Samsung's Capacity Strain May Shift Key Design Work for Google's 2nm AI Chip
New developments are emerging within the semiconductor foundry landscape. Industry reports suggest that Samsung Foundry is experiencing a high-class problem: a sharp influx of advanced node orders is putting substantial pressure on its internal design engineering resources. To navigate this situation and maintain project timelines, the company is evaluating an unconventional path forward.
Exploring External Partners for Core Module
According to sources, Samsung has initiated discussions with several of its Design Solution Partners regarding a specific design task related to Google's next-generation Tensor Processing Unit.

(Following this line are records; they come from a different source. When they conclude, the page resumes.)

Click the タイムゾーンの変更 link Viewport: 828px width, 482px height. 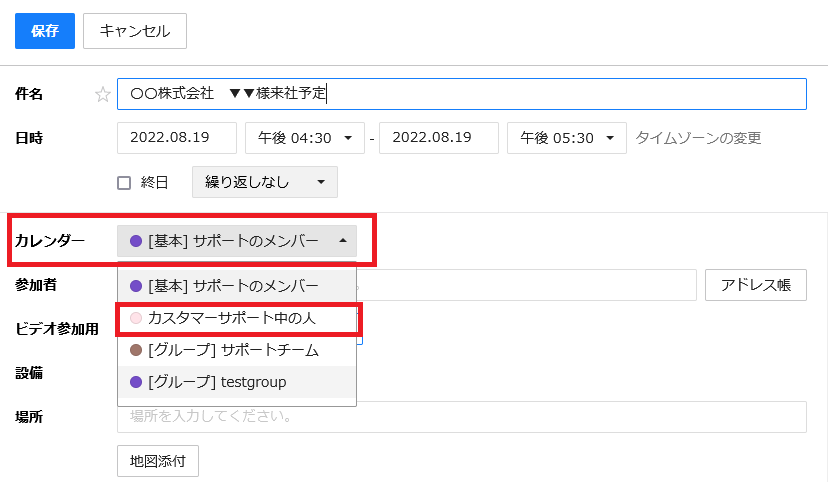(698, 138)
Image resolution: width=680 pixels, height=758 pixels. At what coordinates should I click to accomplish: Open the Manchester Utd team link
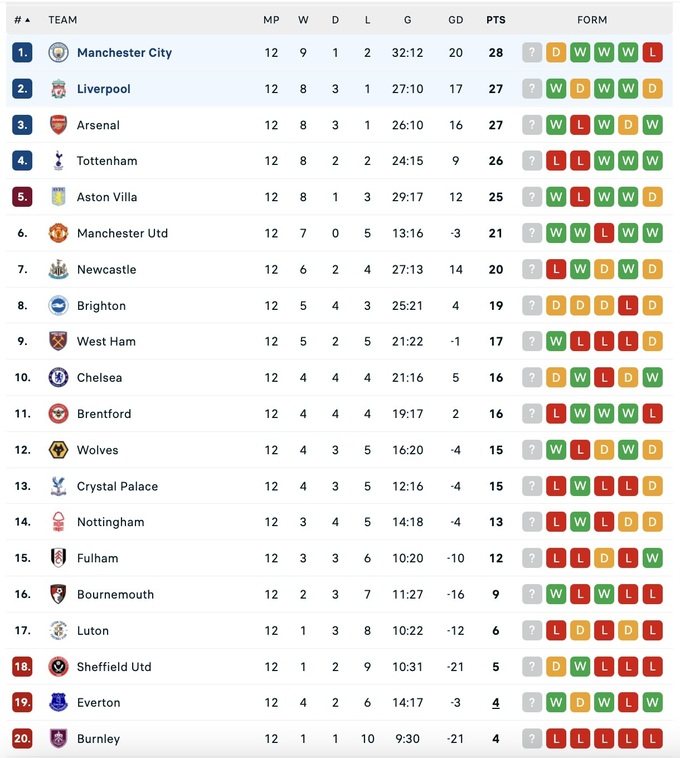point(122,233)
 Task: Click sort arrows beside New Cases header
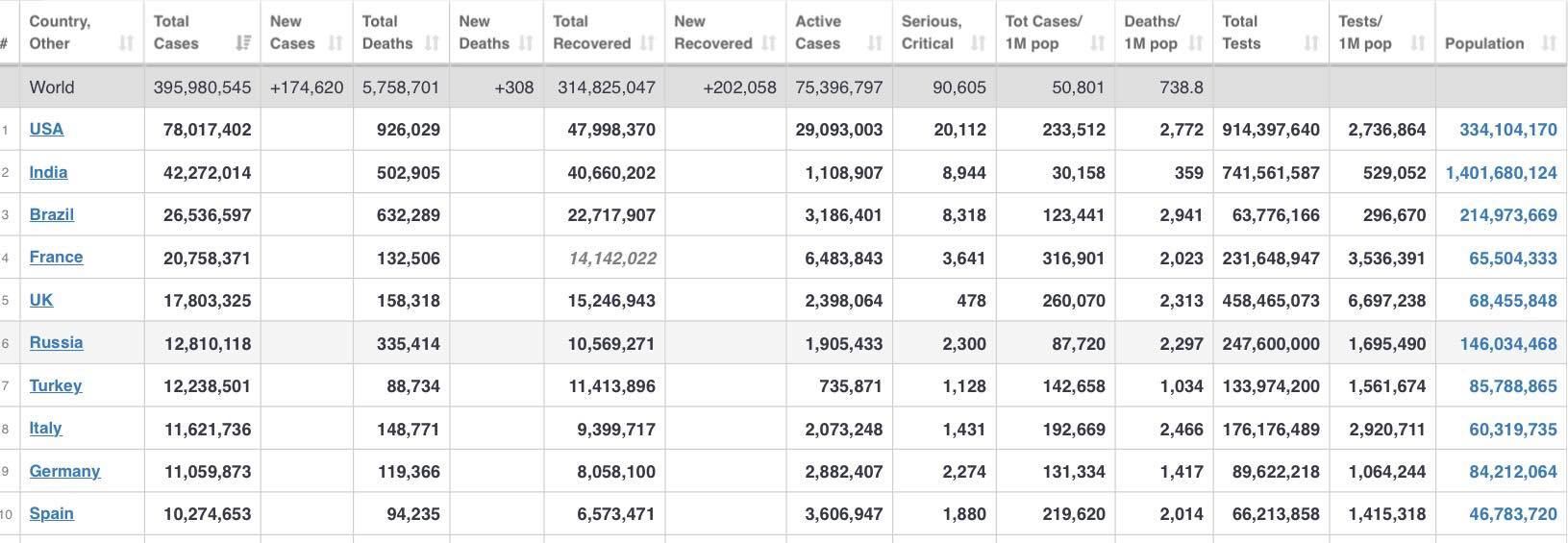[x=336, y=43]
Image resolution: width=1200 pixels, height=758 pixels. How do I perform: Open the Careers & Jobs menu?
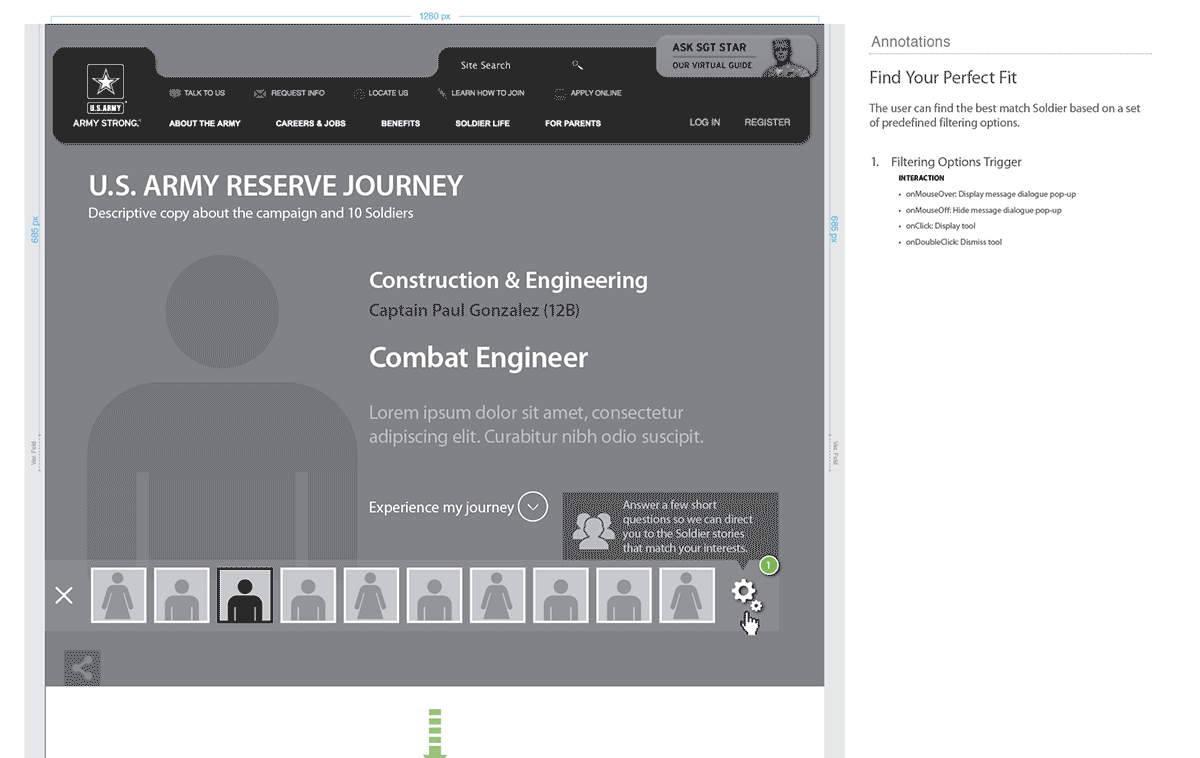[x=310, y=123]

This TPU, internally codenamed “Icefish,” is slated for manufacturing on Samsung's cutting-edge 2nm process node. The potential outsourcing effort centers on the backend design of a critical component known as the I/O Die. This die manages high-speed communication between the processor, external memory, and other chips, making its design paramount for overall chip performance and reliability.
Strategic Implications of the Move
Outsourcing design work for such a fundamental module is not a standard practice. This consideration likely points to several underlying factors:
- Acute Internal Resource Constraints: Samsung's foundry order book is likely packed with multiple 2nm and 3nm client projects, creating fierce competition for its most experienced design engineers.

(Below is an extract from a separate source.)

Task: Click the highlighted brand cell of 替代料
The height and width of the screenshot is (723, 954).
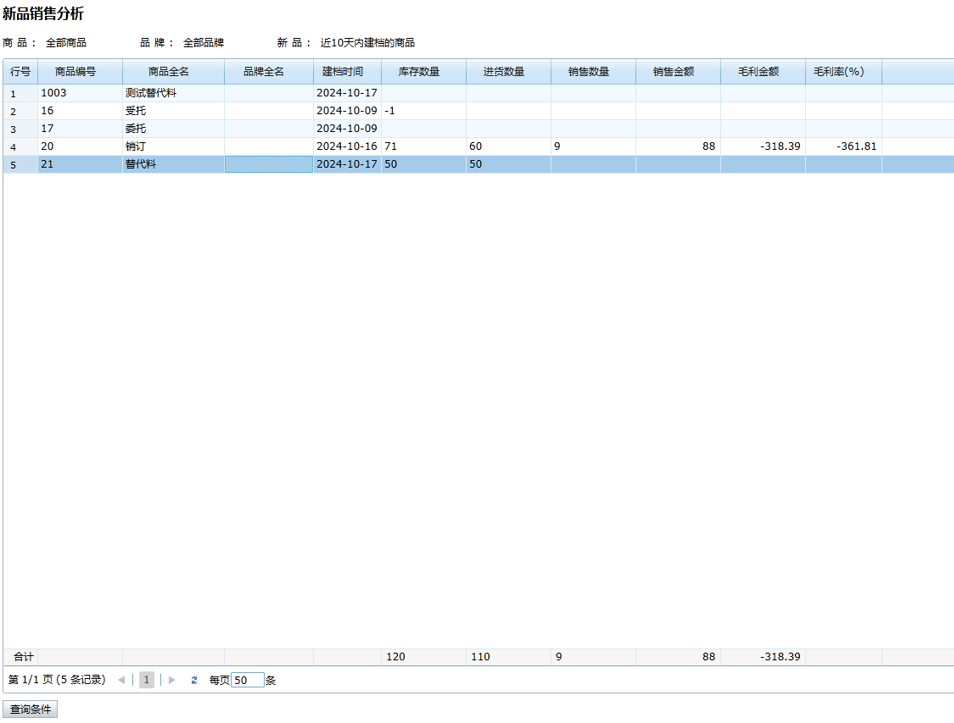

- Prioritizing Schedule Integrity: Leveraging qualified external design houses could be a tactical move to keep the “Icefish” project on track for tape-out and production.

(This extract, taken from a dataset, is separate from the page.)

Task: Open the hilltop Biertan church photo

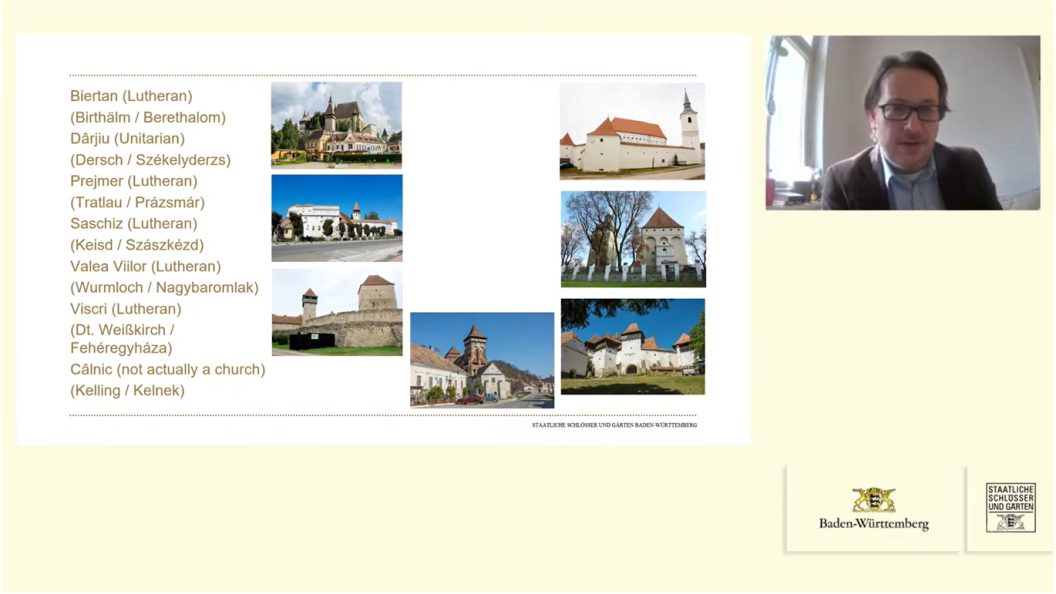Action: click(x=336, y=124)
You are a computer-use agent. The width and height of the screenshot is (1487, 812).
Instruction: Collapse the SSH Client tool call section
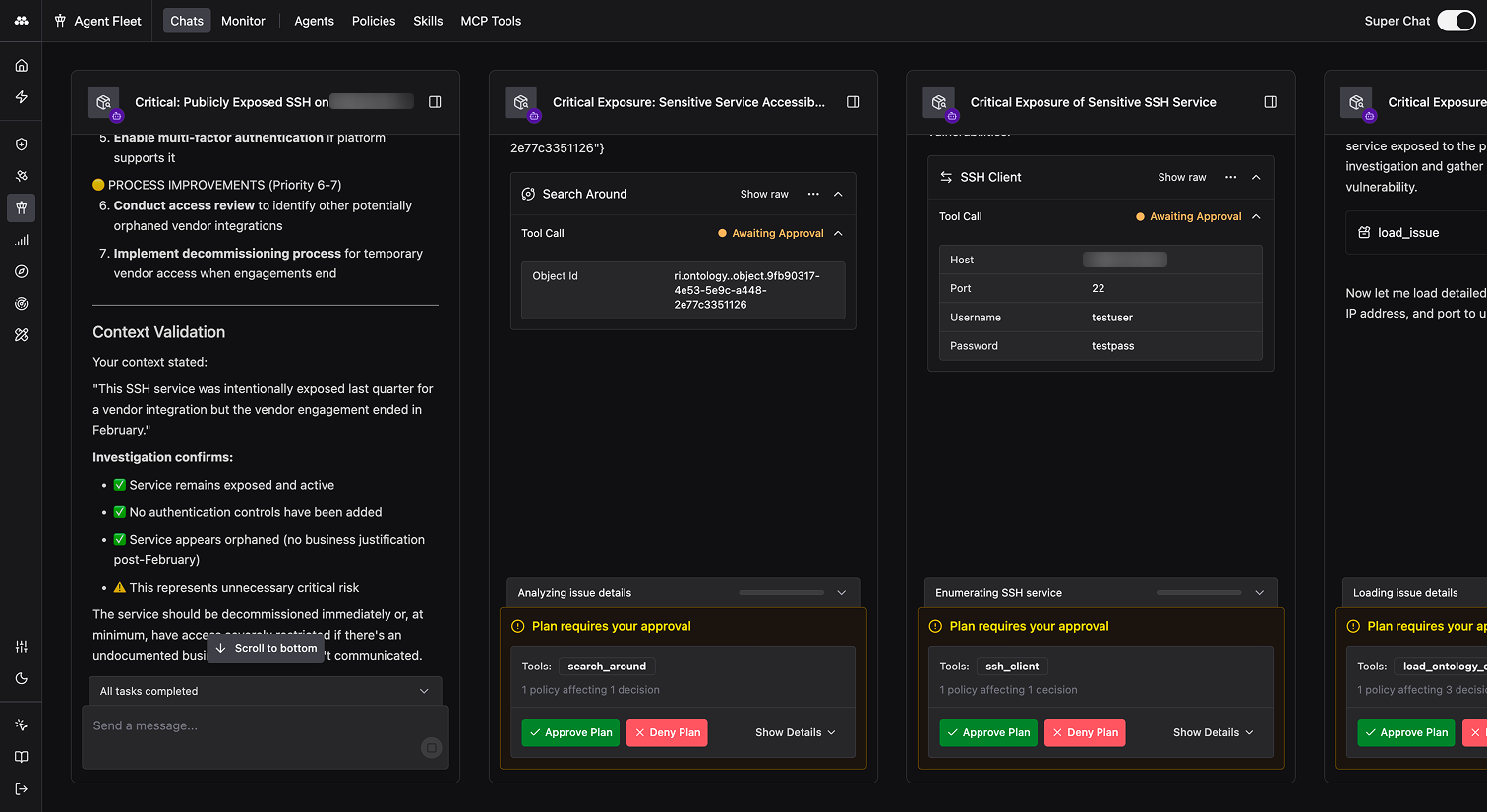coord(1256,177)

- Evolving Supply Chain Collaboration: It underscores the increasing design complexity at advanced nodes, necessitating more fluid collaboration between IDMs, foundries, and specialized design firms.
Neither Samsung nor Google has officially commented on these reports. If finalized, this move would represent a notable shift in the design workflow for a flagship AI chip, testing Samsung's ability to manage quality and security in an outsourced model. As the global race for AI compute intensifies, any adjustment in the supply chain could influence the time-to-market for the final product.